O Brasil é membro do Inclusive Framework on BEPS da OCDE, o grupo que reúne mais de 140 países para discutir e implementar a reforma tributária internacional, incluindo o Pillar Two. Como parte desse grupo, o Brasil participa das discussões e das negociações para a implementação do imposto mínimo global de 15%, além de outros aspectos do Pillar Two. 

Internamente, um dos principais desafios para o Brasil em relação ao Pillar Two é alinhar sua legislação tributária, que historicamente tem características muito próprias, com os padrões internacionais da OCDE. Embora o Brasil tenha um sistema tributário considerado relativamente complexo, o País tem buscado formas de harmonizar suas práticas com as novas regras. Isso inclui a revisão de sua abordagem em relação à tributação de empresas multinacionais e ao combate à erosão da base tributária e transferência de lucros (BEPS).

Atualmente, o sistema brasileiro de tributação das multinacionais se baseia na tributação em bases universais, ou seja, os lucros de empresas brasileiras, mesmo no exterior, estão sujeitos a impostos no Brasil. No entanto, o Pillar Two pode exigir ajustes nas regras que tratam da tributação de subsidiárias e filiais no exterior, principalmente para aplicar o imposto mínimo global e as regras de inclusão de renda (Income Inclusion Rule – IIR).

Do ponto de vista da atratividade de capital estrangeiro, a adoção do Pillar Two pelo Brasil pode ter um impacto misto sobre o investimento estrangeiro direto (IED). Por um lado, o País pode se beneficiar de uma arrecadação fiscal mais equilibrada e equitativa, o que reforça sua estabilidade fiscal. Por outro lado, multinacionais que utilizavam o Brasil como base para estratégias de planejamento fiscal podem reconsiderar suas operações no País, uma vez que o imposto mínimo global reduzirá os benefícios de tais práticas. Isso exige uma análise cuidadosa do impacto dessas reformas para garantir que o Brasil continue sendo atraente para investimentos estrangeiros. A reforma fiscal em curso atualmente pode ser uma oportunidade para que sejam incorporadas as mudanças necessárias para se alinhar ao Pillar Two, o que é crucial para garantir que o sistema tributário brasileiro seja eficiente, competitivo e justo.

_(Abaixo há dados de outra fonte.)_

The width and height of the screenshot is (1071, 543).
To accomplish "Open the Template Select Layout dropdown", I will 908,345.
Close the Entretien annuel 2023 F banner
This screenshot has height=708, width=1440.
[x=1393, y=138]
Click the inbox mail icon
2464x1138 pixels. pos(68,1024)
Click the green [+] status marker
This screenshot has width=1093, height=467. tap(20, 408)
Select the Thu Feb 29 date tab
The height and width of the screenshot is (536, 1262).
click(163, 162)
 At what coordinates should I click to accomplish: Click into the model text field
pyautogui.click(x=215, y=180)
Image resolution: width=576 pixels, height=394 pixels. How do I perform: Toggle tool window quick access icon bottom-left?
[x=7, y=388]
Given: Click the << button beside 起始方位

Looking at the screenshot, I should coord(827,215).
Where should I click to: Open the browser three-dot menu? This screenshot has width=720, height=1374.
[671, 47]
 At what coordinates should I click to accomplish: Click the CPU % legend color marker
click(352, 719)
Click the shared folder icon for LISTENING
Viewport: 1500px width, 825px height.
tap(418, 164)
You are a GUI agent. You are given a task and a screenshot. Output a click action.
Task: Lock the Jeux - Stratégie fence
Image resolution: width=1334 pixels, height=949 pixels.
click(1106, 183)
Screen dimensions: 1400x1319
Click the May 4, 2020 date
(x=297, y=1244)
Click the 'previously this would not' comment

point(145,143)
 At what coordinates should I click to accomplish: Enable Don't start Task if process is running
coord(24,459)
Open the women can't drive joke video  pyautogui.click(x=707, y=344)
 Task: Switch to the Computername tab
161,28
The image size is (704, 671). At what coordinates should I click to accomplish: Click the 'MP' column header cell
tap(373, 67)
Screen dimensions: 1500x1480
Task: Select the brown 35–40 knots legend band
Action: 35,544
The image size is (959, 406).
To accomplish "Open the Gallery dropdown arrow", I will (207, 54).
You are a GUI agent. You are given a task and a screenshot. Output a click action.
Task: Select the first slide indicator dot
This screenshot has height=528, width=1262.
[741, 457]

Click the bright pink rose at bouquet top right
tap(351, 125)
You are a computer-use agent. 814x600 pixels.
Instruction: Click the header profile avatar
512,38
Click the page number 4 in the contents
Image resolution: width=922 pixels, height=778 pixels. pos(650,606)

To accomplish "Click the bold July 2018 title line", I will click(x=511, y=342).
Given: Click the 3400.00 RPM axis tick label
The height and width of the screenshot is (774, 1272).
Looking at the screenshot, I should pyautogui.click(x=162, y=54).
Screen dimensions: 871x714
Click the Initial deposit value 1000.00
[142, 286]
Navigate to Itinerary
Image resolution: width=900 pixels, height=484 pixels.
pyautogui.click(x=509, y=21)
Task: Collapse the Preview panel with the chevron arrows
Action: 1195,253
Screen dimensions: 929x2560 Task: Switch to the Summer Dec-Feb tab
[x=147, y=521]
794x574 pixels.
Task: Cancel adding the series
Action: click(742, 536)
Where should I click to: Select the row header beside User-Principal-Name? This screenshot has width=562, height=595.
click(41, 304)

A implementação do Pillar Two também pode ajudar o Brasil a fortalecer sua arrecadação fiscal ao garantir que as grandes empresas multinacionais paguem um nível mínimo de impostos. Isso é especialmente relevante num contexto em que o País enfrenta desafios fiscais, como o aumento da dívida pública e a necessidade de maior investimento em áreas como saúde, educação e infraestrutura. Ao adotar o Pillar Two, o País espera melhorar a arrecadação sem necessariamente aumentar a carga tributária sobre empresas domésticas ou cidadãos.

Do ponto de vista regional, o Brasil tem buscado maior colaboração com outros países da América Latina para adotar uma abordagem coordenada na implementação do Pillar Two. A região já possui características tributárias e econômicas semelhantes e uma implementação conjunta pode ajudar a evitar distorções no ambiente de negócios. 

Embora haja desafios significativos, como a harmonização com o complexo sistema tributário brasileiro e o impacto sobre o investimento estrangeiro, o País está comprometido com a adoção de um sistema tributário mais justo e equilibrado.